The following listing has lines to check for the word "Open"; give only the number of lines that contain it.

++++ Data records ++++

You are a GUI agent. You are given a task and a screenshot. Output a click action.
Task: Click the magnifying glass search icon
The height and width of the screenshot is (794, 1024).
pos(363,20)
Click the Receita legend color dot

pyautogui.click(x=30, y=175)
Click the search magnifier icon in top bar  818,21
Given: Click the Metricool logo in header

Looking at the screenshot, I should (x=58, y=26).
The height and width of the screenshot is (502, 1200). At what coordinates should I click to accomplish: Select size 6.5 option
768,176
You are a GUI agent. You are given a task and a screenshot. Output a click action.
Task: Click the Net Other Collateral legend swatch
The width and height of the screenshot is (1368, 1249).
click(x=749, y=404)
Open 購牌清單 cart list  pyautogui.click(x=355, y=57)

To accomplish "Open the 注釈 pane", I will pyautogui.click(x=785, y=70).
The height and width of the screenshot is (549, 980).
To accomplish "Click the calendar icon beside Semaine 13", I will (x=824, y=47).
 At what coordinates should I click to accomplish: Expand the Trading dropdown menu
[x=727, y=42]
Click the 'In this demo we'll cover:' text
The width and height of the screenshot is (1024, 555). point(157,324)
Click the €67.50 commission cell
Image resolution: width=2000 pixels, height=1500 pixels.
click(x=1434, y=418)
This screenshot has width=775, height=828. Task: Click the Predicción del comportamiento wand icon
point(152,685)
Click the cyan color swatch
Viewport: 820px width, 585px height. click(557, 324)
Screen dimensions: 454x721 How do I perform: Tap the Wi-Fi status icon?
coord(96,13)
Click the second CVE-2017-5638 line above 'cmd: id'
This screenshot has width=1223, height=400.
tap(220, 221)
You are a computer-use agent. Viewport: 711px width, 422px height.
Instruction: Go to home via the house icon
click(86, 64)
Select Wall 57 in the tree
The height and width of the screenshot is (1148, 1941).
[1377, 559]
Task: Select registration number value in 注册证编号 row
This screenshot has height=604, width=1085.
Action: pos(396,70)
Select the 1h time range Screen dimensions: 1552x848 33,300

++++

* Response area *
2